Resultados semelhantes com a LAAO isolada de Crotalus durissus cascavella (Casca-LAAO) por Toyama et al. (2006) foram obtidos após

tratamento da enzima com os mesmos inibidores.

Vários trabalhos realizados “in vivo” com L-aminoácido oxidases de

peçonhas de serpentes demonstraram uma eficiente indução de efeitos tóxicos relevantes, tais como: hemorragia (Souza et al., 1999; Stábeli et al., 2004), hemólise (Ali et al., 2000), alterações da hemostasia (Sakurai et al., 2003) e indução de edema

(Ali et al., 2000; Ji-Fu et al., 2002; Stábeli et al., 2004; Izidoro et al., 2006). A atividade

edematogênica exercida pelas peçonhas de serpentes é explicada pelo aumento da permeabilidade vascular que acarreta em saída de fluido do interior dos vasos para o espaço intersticial dos tecidos. Poucos estudos têm sido realizados para elucidar os mecanismos reais das LAAOs na indução de edema, em comparação com outras classes de toxinas de serpentes. Vários

estudos com diferentes toxinas de serpentes revelaram que a ação delas está relacionada com a estimulação e liberação de moléculas mediadoras da resposta inflamatória, como histamina, prostaglandina, cininas e serotonina (Ali et al., 1999). Por outro lado, a atividade edematogênica induzida por LAAOs parece não ser pelos mecanismos já descritos para outras toxinas, pois essas na presença de antihistamínicos não perdem sua atividade. Ponnudurai e Tan (1991) avaliaram que a atividade edematogênica da LAAO de Ophiophagus hannah na presença de dexametasona (um antihistamínico) não foi inibida,

porém quando essa enzima foi tratada com glutationa a atividade foi totalmente suprimida, permitindo inferir o edema induzido pela LAAO está diretamente relacionado com a presença do peróxido de hidrogênio, formado em função da molécula de FADH2, restaurando assim a atividade catalítica da enzima.

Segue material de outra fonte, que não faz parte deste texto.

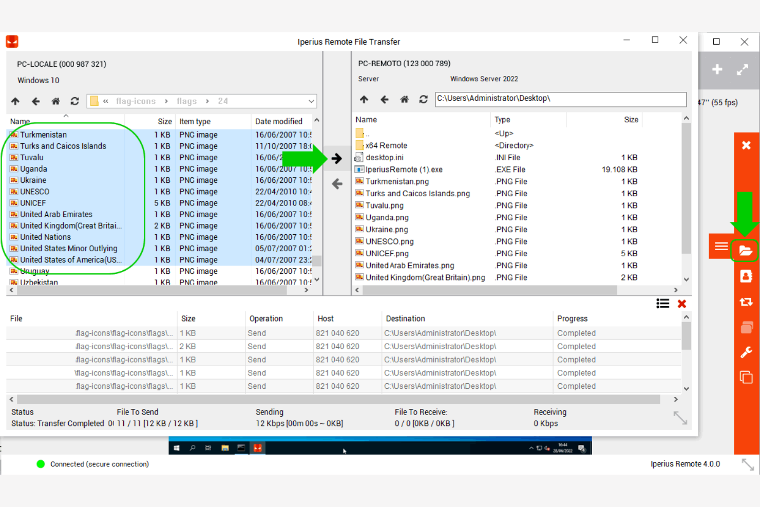
Task: Select the 24 folder in the breadcrumb path
Action: [223, 101]
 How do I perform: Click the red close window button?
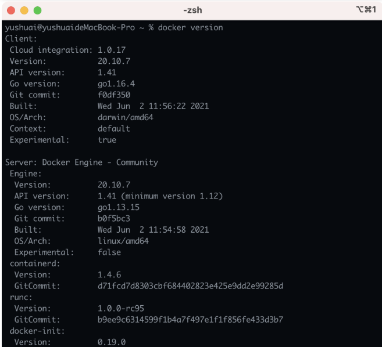[10, 10]
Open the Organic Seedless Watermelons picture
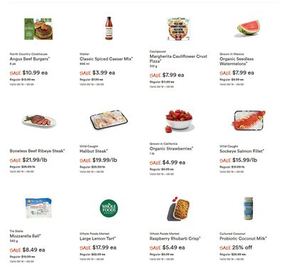The height and width of the screenshot is (276, 285). click(x=249, y=28)
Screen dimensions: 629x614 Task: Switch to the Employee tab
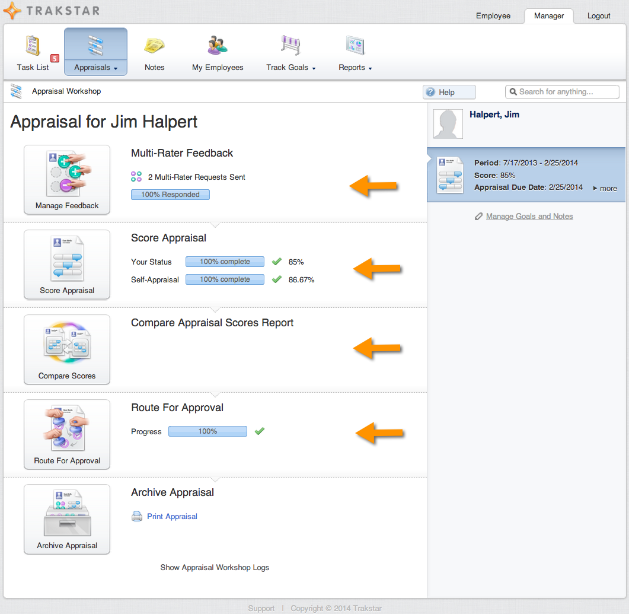coord(493,16)
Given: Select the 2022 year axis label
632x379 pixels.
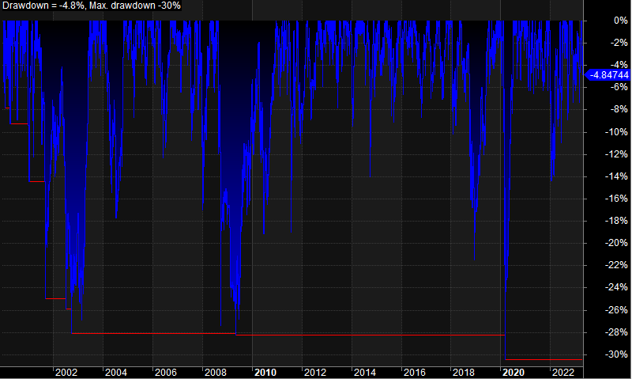Looking at the screenshot, I should [x=562, y=373].
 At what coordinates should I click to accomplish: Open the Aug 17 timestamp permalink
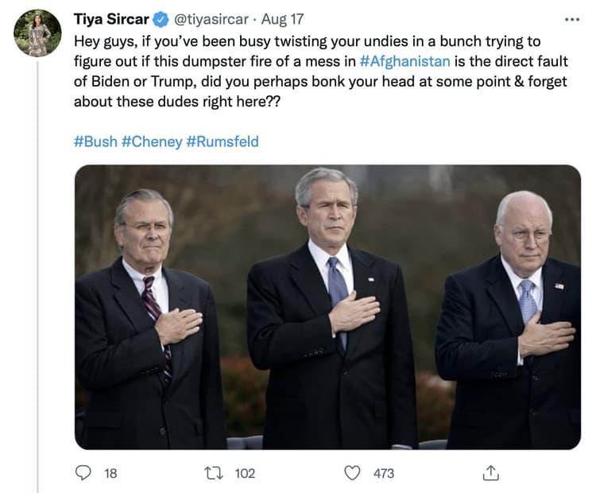coord(282,19)
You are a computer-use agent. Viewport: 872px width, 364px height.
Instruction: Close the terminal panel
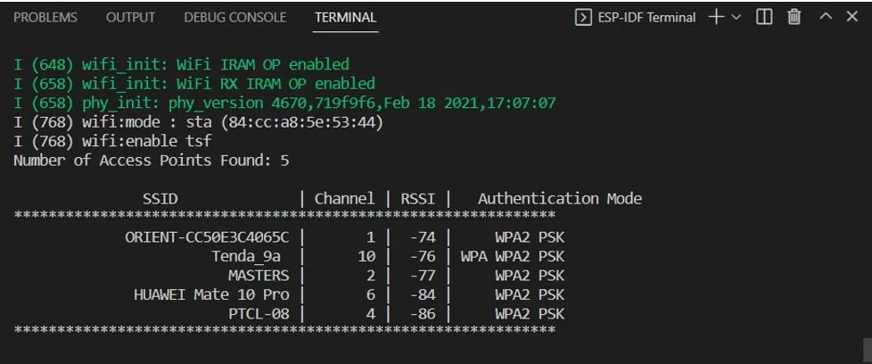pyautogui.click(x=852, y=17)
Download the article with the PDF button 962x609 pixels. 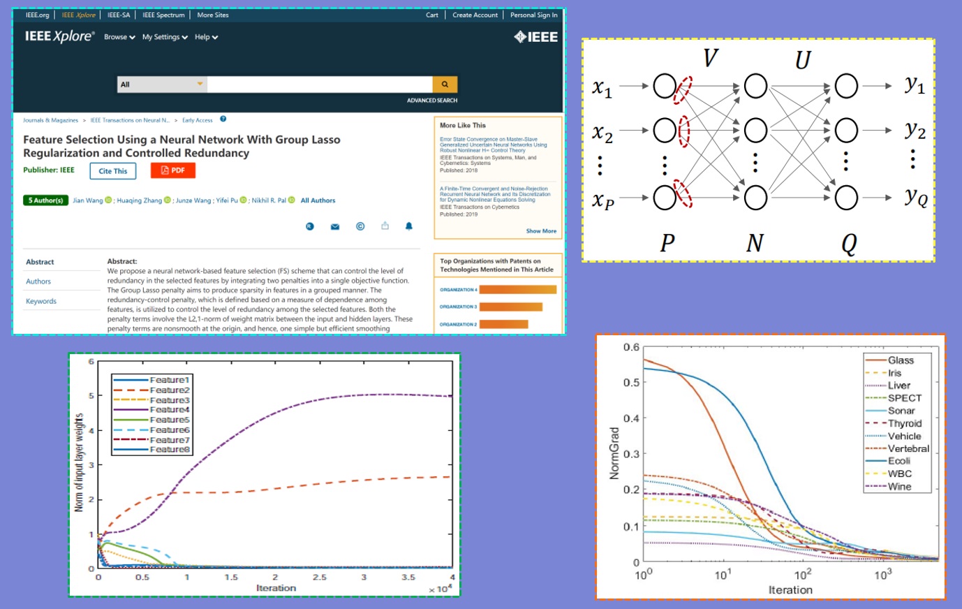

Existem na literatura várias LAAOs descritas como edematogênica; BpirLAAO-I de Bothrops pirajai (Izidoro et al., 2006), LAAO de Bothrops atrox (Manrique,

2005), LAAO de Trimerusurus mucrosquamtus (Ji-Fu et al., 2002), Eristocophis macmahoni (Ali et al., 2000), porém cada enzima apresenta uma dose mínima

edematogênica específica, comprovando a diferença funcional de cada uma delas.

As L-aminoácido oxidases formam uma família de proteínas com várias

atividades biológicas, sendo que os resultados obtidos até o presente momento indicam que o peróxido de hidrogênio, liberado durante a reação química catalisada pelas LAAOs é o metabólito responsável por muitos desses efeitos. Investigações estruturais e funcionais destas enzimas poderiam contribuir para os avanços na área da toxinologia ou para estratégias na elaboração de novos fármacos nas áreas de biotecnologia e medicina.